Potassium is a mineral that's important for the working of your heart, kidneys, liver, muscles and nerves. Getting enough potassium can also help lower your risk of heart disease and stroke. The amount of potassium you need depends on your age, sex and any medical conditions you may have. You should be able to get all the potassium you need by eating a varied and balanced diet.

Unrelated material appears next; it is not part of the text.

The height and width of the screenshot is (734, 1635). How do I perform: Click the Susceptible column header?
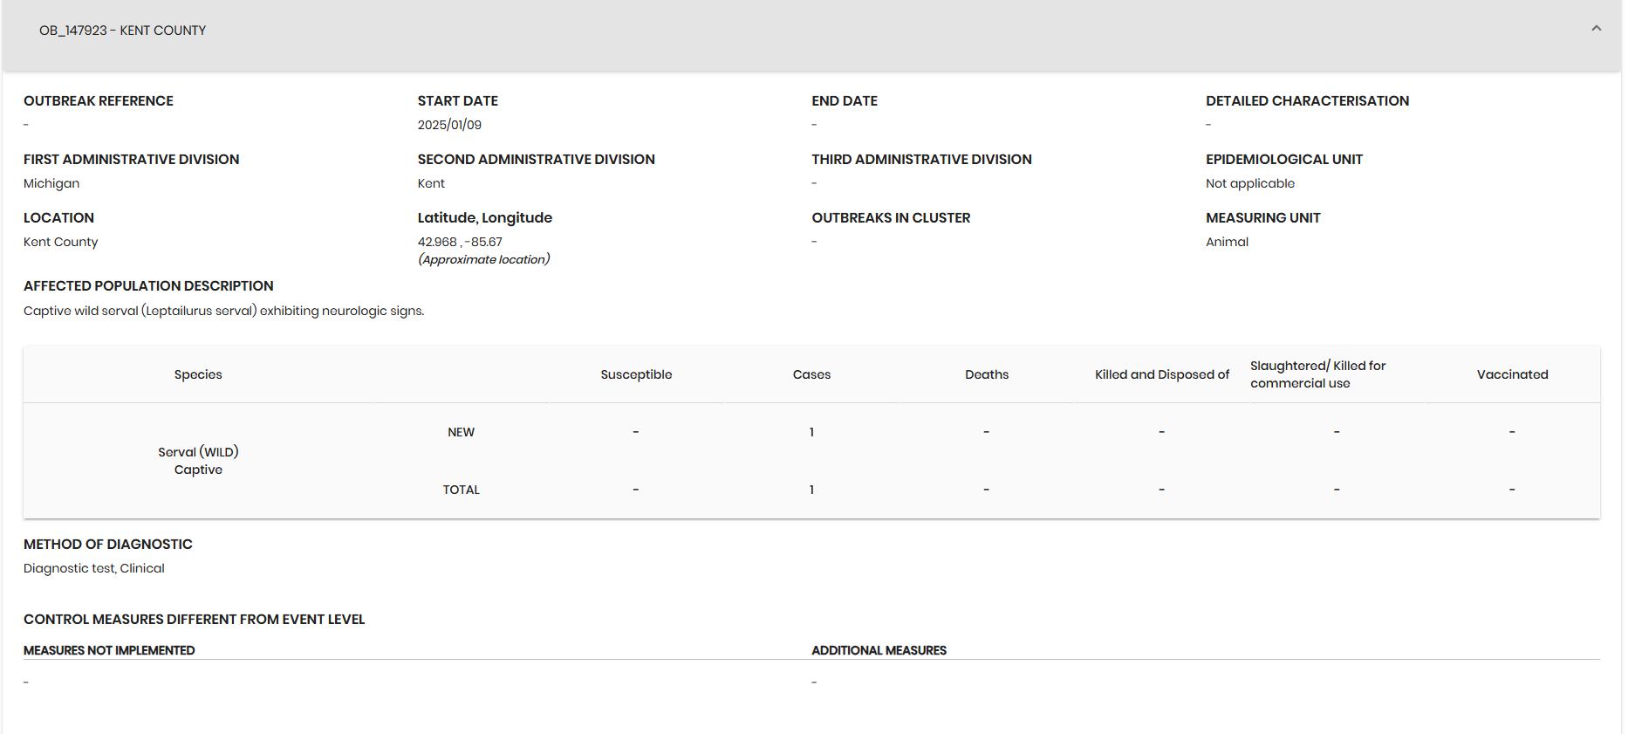pos(636,374)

Our kidneys help to control the level of potassium in the blood. Potassium not needed by the body is usually passed out in the urine. Low or high potassium is more common in older people and those with other conditions such as kidney problems or heart failure.
Too much potassium
People with kidney problems often have high potassium levels as the kidney is unable to remove potassium from the body. Some medicines can cause your body to hold on to potassium, eg, ACE inhibitors, spironolactone or angiotensin receptor blockers. Too much potassium can cause stomach pain, feeling sick and diarrhoea (runny poo). A high level of potassium can be dangerous, as it can affect your muscles and heart.
Too little potassium
Some conditions may lower your potassium levels, such as ongoing diarrhoea and vomiting, inflammatory bowel disease and medications such as diuretics (water pills), corticosteroids or excessive use of laxatives. Too little potassium can make you feel tired or nauseous (sick). If your potassium levels are low for a long time, this can cause high blood pressure, breathing problems or can cause your heart to beat irregularly.